Felonies are a category of serious crimes. Convictions of these crimes commonly result in the sentencing of some period of incarceration. However, the length of that incarceration can vary depending upon which crime is committed, where it is committed, and how old the criminal is.
One of the primary factors affecting felony sentencing is the type of crime that was committed. Although several offenses may be considered felonies, each may result in orders for different lengths of incarceration because all felonies are not treated equally. In most jurisdictions, felonies are divided into categories of severity, such as class 1 felony or a class A felony. Crimes in the more severe categories generally result in longer sentences.
The jurisdiction under which a crime is tried is another major factor influencing felony sentencing. Generally, states have the authority to write their own laws and to prescribe sentences for actions that offend those laws. Since laws can vary from one state to another, the punishments people receive for crimes will vary depending on where they are. Furthermore, some crimes are prosecuted in federal courts. These courts also have the ability to prescribe sentences, which may differ from those issued by state courts.
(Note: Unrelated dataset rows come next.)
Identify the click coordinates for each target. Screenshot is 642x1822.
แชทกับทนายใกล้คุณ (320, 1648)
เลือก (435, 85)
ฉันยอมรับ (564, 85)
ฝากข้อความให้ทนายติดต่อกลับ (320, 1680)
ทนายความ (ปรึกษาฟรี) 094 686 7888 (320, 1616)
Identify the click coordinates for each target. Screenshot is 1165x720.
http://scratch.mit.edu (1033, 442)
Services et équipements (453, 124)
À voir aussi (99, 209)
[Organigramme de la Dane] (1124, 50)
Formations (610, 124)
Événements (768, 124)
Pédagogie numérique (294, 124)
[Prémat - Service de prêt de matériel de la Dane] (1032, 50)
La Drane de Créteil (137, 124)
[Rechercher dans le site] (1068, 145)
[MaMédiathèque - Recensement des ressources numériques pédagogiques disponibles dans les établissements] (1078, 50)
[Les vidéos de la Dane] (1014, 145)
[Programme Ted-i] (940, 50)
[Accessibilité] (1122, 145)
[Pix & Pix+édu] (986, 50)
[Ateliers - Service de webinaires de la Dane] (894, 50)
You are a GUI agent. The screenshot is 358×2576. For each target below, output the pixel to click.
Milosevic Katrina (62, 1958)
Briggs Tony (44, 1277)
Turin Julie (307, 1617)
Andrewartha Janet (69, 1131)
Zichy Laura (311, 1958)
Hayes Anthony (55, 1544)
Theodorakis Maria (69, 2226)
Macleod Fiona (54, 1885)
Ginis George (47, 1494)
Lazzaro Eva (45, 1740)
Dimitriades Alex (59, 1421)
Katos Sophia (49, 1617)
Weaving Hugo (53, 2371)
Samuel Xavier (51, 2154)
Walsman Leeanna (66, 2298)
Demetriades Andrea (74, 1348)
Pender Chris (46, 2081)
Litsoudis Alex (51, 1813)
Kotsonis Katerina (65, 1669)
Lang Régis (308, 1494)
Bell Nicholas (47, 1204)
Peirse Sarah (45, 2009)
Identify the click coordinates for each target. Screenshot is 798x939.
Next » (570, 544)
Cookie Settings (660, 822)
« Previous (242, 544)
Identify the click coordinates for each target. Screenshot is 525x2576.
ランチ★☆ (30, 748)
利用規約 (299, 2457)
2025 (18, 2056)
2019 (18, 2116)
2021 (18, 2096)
The number of offenses a person commits can affect his felony sentencing. People who have multiple prior convictions commonly receive longer sentences than first time offenders. California, for example, gained notoriety for its “three strikes” law which required life sentences for those convicted of a third felony.
Cooperation affects felony sentencing. Although the practice is controversial, many people receive reduced sentences for working as informants for law enforcement officials or for testifying against people who are considered bigger criminals. Some argue that one of the biggest problems with this arrangement is that it encourages criminals to lie and to continue to engage in crime.
Age can play a role in felony sentencing. Although an adult and a minor may commit the same crime, in many cases, the adult will receive a harsher sentence. In 2010, the United States Supreme Court ruled that giving minors a sentence of life without parole violated the portion of the Constitution that forbids cruel and unusual punishment if those minors have not been convicted of murder. Therefore, a serial rapist who is a minor must be given an opportunity for release, while an adult is not required to have such an opportunity.
The harm and the risk of harm a criminal imposes on innocent individuals can affect felony sentencing. For example, if a person burglarizes a home while it is empty, he may receive a lighter sentence than he would if he commits the same crime while the family is asleep inside. Crimes committed in vicinity of children or in which children are victims also tend to result in harsher sentences.